Problem details
Copy out all of the material below word for word, keeping each line unchanged.

Extracted entries
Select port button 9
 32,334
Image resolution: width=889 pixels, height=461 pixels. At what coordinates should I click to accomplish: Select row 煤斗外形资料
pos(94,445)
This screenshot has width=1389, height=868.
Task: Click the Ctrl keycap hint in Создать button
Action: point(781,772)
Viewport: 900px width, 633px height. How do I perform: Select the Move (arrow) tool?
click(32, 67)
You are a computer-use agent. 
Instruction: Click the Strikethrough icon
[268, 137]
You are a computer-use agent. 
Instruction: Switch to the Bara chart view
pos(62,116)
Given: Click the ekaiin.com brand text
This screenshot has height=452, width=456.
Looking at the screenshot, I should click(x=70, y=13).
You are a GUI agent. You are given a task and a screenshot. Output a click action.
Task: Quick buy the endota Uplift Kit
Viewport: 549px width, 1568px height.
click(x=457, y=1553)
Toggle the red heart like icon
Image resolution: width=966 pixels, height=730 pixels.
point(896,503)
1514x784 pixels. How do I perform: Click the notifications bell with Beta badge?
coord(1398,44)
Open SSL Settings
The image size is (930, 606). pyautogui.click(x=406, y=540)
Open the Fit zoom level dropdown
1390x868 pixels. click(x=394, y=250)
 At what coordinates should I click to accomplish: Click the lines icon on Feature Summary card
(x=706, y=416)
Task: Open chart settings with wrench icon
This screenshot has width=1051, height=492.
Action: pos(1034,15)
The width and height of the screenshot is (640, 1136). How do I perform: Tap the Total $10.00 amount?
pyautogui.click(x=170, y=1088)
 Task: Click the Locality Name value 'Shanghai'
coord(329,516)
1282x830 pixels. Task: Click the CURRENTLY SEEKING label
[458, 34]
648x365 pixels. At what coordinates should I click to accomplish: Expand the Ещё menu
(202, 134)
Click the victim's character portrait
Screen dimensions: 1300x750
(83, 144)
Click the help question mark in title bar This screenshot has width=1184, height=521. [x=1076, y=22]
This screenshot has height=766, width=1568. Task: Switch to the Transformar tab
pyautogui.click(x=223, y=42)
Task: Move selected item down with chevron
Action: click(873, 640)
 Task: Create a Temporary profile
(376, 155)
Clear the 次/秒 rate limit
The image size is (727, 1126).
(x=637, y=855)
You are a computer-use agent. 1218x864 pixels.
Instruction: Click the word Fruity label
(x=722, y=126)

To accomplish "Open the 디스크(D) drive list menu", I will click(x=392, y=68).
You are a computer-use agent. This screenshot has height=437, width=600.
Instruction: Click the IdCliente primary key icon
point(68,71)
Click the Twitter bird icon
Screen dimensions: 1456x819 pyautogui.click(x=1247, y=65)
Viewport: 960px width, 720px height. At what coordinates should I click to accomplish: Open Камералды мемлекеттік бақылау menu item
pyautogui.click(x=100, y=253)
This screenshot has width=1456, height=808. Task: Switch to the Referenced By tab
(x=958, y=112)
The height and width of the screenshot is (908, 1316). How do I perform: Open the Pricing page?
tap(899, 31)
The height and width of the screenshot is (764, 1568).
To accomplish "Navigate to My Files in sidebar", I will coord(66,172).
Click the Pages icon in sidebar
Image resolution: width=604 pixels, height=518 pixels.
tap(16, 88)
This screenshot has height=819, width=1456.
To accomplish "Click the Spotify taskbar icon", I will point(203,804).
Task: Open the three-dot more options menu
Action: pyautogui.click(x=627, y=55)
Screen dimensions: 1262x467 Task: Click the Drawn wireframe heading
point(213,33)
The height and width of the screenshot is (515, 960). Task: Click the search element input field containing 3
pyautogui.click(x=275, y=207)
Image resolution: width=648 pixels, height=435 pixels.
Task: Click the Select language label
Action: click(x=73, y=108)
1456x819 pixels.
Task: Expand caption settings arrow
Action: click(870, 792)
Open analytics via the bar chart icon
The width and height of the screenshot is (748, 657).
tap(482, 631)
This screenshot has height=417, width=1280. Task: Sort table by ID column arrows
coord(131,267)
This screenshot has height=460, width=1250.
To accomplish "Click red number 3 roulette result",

Written answer
Select port button 9
 32,334
Image resolution: width=889 pixels, height=461 pixels. At what coordinates should I click to accomplish: Select row 煤斗外形资料
pos(94,445)
This screenshot has width=1389, height=868.
Task: Click the Ctrl keycap hint in Создать button
Action: point(781,772)
Viewport: 900px width, 633px height. How do I perform: Select the Move (arrow) tool?
click(32, 67)
You are a computer-use agent. 
Instruction: Click the Strikethrough icon
[268, 137]
You are a computer-use agent. 
Instruction: Switch to the Bara chart view
pos(62,116)
Given: Click the ekaiin.com brand text
This screenshot has height=452, width=456.
Looking at the screenshot, I should click(x=70, y=13).
You are a GUI agent. You are given a task and a screenshot. Output a click action.
Task: Quick buy the endota Uplift Kit
Viewport: 549px width, 1568px height.
click(x=457, y=1553)
Toggle the red heart like icon
Image resolution: width=966 pixels, height=730 pixels.
point(896,503)
1514x784 pixels. How do I perform: Click the notifications bell with Beta badge?
coord(1398,44)
Open SSL Settings
The image size is (930, 606). pyautogui.click(x=406, y=540)
Open the Fit zoom level dropdown
1390x868 pixels. click(x=394, y=250)
 At what coordinates should I click to accomplish: Click the lines icon on Feature Summary card
(x=706, y=416)
Task: Open chart settings with wrench icon
This screenshot has width=1051, height=492.
Action: pos(1034,15)
The width and height of the screenshot is (640, 1136). How do I perform: Tap the Total $10.00 amount?
pyautogui.click(x=170, y=1088)
 Task: Click the Locality Name value 'Shanghai'
coord(329,516)
1282x830 pixels. Task: Click the CURRENTLY SEEKING label
[458, 34]
648x365 pixels. At what coordinates should I click to accomplish: Expand the Ещё menu
(202, 134)
Click the victim's character portrait
Screen dimensions: 1300x750
(83, 144)
Click the help question mark in title bar This screenshot has width=1184, height=521. [x=1076, y=22]
This screenshot has height=766, width=1568. Task: Switch to the Transformar tab
pyautogui.click(x=223, y=42)
Task: Move selected item down with chevron
Action: click(873, 640)
 Task: Create a Temporary profile
(376, 155)
Clear the 次/秒 rate limit
The image size is (727, 1126).
(x=637, y=855)
You are a computer-use agent. 1218x864 pixels.
Instruction: Click the word Fruity label
(x=722, y=126)

To accomplish "Open the 디스크(D) drive list menu", I will click(x=392, y=68).
You are a computer-use agent. This screenshot has height=437, width=600.
Instruction: Click the IdCliente primary key icon
point(68,71)
Click the Twitter bird icon
Screen dimensions: 1456x819 pyautogui.click(x=1247, y=65)
Viewport: 960px width, 720px height. At what coordinates should I click to accomplish: Open Камералды мемлекеттік бақылау menu item
pyautogui.click(x=100, y=253)
This screenshot has width=1456, height=808. Task: Switch to the Referenced By tab
(x=958, y=112)
The height and width of the screenshot is (908, 1316). How do I perform: Open the Pricing page?
tap(899, 31)
The height and width of the screenshot is (764, 1568).
To accomplish "Navigate to My Files in sidebar", I will coord(66,172).
Click the Pages icon in sidebar
Image resolution: width=604 pixels, height=518 pixels.
tap(16, 88)
This screenshot has height=819, width=1456.
To accomplish "Click the Spotify taskbar icon", I will point(203,804).
Task: Open the three-dot more options menu
Action: pyautogui.click(x=627, y=55)
Screen dimensions: 1262x467 Task: Click the Drawn wireframe heading
point(213,33)
The height and width of the screenshot is (515, 960). Task: Click the search element input field containing 3
pyautogui.click(x=275, y=207)
Image resolution: width=648 pixels, height=435 pixels.
Task: Click the Select language label
Action: click(x=73, y=108)
1456x819 pixels.
Task: Expand caption settings arrow
Action: click(870, 792)
Open analytics via the bar chart icon
The width and height of the screenshot is (748, 657).
tap(482, 631)
This screenshot has height=417, width=1280. Task: Sort table by ID column arrows
coord(131,267)
This screenshot has height=460, width=1250.
To accomplish "Click red number 3 roulette result",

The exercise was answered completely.